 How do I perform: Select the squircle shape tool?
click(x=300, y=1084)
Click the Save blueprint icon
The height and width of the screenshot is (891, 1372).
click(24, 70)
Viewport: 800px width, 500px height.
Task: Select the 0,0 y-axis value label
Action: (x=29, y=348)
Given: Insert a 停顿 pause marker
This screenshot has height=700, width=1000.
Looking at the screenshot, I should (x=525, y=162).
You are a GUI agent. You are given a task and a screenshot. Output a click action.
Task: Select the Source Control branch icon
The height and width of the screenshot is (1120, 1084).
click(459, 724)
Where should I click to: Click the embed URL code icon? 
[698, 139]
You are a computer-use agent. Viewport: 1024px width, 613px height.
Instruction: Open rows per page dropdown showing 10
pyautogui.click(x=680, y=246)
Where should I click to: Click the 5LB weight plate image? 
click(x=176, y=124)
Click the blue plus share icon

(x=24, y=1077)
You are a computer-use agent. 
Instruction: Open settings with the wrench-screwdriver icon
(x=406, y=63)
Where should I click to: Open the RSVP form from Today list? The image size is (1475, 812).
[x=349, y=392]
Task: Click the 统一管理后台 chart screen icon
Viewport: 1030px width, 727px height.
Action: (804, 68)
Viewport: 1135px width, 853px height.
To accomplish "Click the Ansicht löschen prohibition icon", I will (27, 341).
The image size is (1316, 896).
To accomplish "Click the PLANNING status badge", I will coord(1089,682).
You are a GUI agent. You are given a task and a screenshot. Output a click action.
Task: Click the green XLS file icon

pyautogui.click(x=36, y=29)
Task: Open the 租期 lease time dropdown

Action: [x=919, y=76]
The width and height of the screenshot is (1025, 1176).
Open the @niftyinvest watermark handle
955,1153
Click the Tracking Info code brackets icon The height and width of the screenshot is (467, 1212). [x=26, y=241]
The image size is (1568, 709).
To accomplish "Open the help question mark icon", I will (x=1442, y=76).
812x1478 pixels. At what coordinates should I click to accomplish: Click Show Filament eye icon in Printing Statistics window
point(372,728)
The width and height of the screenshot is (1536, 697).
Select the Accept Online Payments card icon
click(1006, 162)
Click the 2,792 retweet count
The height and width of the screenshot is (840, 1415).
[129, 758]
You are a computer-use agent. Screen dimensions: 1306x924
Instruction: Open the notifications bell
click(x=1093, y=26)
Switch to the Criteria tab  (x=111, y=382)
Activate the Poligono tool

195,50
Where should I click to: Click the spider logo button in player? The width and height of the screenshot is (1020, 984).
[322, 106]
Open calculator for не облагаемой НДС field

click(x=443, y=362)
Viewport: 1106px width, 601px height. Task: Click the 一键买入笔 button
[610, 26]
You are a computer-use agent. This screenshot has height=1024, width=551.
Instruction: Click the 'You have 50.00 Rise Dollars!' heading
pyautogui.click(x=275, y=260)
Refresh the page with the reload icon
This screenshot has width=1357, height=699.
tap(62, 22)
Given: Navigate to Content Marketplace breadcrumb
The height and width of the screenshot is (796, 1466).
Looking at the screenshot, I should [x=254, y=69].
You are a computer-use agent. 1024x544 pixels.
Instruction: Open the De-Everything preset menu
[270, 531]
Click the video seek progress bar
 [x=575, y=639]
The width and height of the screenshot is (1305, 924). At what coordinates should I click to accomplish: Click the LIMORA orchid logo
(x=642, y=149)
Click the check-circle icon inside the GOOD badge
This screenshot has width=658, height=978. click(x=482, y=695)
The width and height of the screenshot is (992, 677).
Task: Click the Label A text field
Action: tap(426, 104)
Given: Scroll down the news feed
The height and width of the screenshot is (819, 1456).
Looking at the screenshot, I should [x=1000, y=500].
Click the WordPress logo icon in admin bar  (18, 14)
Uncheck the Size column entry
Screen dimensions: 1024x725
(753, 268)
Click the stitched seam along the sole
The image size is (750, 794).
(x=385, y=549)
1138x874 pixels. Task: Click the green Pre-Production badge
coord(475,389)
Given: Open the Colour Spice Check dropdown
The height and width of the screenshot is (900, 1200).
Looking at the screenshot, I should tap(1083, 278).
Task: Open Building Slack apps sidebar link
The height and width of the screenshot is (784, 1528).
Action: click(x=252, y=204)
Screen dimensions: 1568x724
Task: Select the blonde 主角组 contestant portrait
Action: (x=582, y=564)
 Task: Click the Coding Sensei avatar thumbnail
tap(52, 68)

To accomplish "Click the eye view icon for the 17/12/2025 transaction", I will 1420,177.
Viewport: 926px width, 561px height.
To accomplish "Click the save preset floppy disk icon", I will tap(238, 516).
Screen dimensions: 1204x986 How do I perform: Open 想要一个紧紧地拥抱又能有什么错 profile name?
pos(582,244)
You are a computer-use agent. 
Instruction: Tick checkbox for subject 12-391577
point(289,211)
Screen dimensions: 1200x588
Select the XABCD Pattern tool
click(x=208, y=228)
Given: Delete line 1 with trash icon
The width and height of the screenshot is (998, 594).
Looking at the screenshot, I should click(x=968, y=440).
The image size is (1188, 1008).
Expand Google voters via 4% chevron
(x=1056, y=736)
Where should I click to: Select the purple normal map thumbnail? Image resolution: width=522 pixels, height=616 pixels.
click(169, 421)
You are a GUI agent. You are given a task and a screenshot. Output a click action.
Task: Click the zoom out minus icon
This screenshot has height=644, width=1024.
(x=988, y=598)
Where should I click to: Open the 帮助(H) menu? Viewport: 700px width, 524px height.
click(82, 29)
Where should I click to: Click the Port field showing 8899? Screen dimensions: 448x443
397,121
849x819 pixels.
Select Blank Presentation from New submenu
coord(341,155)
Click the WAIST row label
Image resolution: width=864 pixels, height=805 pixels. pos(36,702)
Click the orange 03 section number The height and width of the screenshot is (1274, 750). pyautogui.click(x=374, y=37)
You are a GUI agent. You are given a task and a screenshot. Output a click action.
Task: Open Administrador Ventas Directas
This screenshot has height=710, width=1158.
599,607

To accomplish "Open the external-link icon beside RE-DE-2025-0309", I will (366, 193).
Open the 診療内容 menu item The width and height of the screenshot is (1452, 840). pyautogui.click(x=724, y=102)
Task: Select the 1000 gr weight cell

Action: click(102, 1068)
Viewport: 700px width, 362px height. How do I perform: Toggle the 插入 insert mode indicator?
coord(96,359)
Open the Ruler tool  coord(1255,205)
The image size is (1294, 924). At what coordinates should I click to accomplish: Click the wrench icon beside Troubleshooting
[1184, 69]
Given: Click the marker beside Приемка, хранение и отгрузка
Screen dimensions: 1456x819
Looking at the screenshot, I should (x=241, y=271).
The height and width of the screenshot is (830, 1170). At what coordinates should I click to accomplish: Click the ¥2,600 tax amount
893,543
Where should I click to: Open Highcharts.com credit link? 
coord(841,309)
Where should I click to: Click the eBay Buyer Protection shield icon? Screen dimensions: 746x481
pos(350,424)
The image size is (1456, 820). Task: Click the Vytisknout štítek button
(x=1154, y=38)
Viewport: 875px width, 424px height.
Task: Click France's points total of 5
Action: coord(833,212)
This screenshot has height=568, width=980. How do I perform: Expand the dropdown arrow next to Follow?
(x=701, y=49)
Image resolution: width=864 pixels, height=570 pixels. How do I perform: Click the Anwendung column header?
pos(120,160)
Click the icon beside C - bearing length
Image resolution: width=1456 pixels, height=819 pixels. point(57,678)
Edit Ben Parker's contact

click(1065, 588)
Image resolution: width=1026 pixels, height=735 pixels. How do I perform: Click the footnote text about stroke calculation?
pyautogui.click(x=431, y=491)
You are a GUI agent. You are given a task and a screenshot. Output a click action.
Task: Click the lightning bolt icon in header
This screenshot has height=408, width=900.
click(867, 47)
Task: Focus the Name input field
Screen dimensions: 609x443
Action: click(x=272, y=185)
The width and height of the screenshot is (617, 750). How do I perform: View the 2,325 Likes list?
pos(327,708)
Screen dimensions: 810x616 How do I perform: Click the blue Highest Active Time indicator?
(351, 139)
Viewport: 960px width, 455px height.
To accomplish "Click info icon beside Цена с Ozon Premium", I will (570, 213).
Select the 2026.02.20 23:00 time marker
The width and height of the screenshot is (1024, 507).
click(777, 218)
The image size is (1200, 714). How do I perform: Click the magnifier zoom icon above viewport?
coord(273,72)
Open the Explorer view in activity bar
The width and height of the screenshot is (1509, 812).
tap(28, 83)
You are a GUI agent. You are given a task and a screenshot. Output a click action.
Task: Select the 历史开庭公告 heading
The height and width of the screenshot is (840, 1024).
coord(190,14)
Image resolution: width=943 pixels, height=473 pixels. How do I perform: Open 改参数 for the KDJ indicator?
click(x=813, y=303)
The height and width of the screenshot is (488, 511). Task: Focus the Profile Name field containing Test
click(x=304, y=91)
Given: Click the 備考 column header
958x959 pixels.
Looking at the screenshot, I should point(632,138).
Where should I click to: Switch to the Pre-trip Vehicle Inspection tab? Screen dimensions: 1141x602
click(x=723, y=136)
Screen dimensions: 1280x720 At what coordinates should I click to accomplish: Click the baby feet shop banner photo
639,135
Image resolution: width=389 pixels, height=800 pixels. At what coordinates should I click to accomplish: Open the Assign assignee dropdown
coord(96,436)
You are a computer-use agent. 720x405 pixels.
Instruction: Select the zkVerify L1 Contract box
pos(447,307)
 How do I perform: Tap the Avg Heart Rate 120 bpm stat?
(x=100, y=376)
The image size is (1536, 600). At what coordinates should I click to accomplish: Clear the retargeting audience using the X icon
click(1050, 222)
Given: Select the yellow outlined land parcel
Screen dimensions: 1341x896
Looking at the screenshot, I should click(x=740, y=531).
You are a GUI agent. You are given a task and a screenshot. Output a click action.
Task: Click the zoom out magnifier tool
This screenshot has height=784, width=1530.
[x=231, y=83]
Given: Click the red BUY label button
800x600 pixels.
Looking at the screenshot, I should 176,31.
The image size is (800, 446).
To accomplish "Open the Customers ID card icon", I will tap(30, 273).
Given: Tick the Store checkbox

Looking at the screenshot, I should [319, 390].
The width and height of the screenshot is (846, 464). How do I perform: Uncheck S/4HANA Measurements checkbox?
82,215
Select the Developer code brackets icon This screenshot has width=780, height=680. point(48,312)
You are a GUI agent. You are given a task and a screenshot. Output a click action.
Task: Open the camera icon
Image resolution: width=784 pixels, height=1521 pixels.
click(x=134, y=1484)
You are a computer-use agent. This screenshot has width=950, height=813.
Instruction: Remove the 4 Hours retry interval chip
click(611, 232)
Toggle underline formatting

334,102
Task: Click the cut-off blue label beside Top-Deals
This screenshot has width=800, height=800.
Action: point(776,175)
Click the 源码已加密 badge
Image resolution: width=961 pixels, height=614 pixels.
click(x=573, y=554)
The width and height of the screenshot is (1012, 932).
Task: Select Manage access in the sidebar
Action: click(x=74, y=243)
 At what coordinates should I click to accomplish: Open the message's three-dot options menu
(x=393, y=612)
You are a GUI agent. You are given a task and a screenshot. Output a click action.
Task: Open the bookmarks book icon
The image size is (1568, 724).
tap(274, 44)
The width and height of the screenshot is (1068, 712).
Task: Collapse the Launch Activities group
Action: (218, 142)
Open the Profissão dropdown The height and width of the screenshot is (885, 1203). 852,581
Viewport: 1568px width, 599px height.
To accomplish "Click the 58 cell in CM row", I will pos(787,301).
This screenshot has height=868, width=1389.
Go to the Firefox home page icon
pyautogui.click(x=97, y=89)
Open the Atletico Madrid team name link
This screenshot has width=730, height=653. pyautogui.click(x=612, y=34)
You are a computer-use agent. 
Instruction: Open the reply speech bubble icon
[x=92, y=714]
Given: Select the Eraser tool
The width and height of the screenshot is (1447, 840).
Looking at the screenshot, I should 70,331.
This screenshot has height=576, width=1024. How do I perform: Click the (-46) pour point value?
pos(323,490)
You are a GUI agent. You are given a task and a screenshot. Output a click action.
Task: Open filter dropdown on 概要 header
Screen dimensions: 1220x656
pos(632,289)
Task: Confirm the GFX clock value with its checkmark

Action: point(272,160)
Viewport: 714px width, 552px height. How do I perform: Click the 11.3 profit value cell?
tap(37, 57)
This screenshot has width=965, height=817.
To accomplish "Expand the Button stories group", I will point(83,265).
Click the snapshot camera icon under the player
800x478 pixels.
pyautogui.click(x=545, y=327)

------------------------------------

## To be done
Make a Markdown table of the lines from the one containing "Task: Click the Coding" through the one containing "click(x=208, y=228)", both included. Use two columns, No. and Line, number each line in order, and leave out blank lines.

## Result for this exercise
| No. | Line |
|---|---|
| 1 |  Task: Click the Coding Sensei avatar thumbnail |
| 2 | tap(52, 68) |
| 3 | To accomplish "Click the eye view icon for the 17/12/2025 transaction", I will 1420,177. |
| 4 | Viewport: 926px width, 561px height. |
| 5 | To accomplish "Click the save preset floppy disk icon", I will tap(238, 516). |
| 6 | Screen dimensions: 1204x986 How do I perform: Open 想要一个紧紧地拥抱又能有什么错 profile name? |
| 7 | pos(582,244) |
| 8 | You are a computer-use agent.  |
| 9 | Instruction: Tick checkbox for subject 12-391577 |
| 10 | point(289,211) |
| 11 | Screen dimensions: 1200x588 |
| 12 | Select the XABCD Pattern tool |
| 13 | click(x=208, y=228) |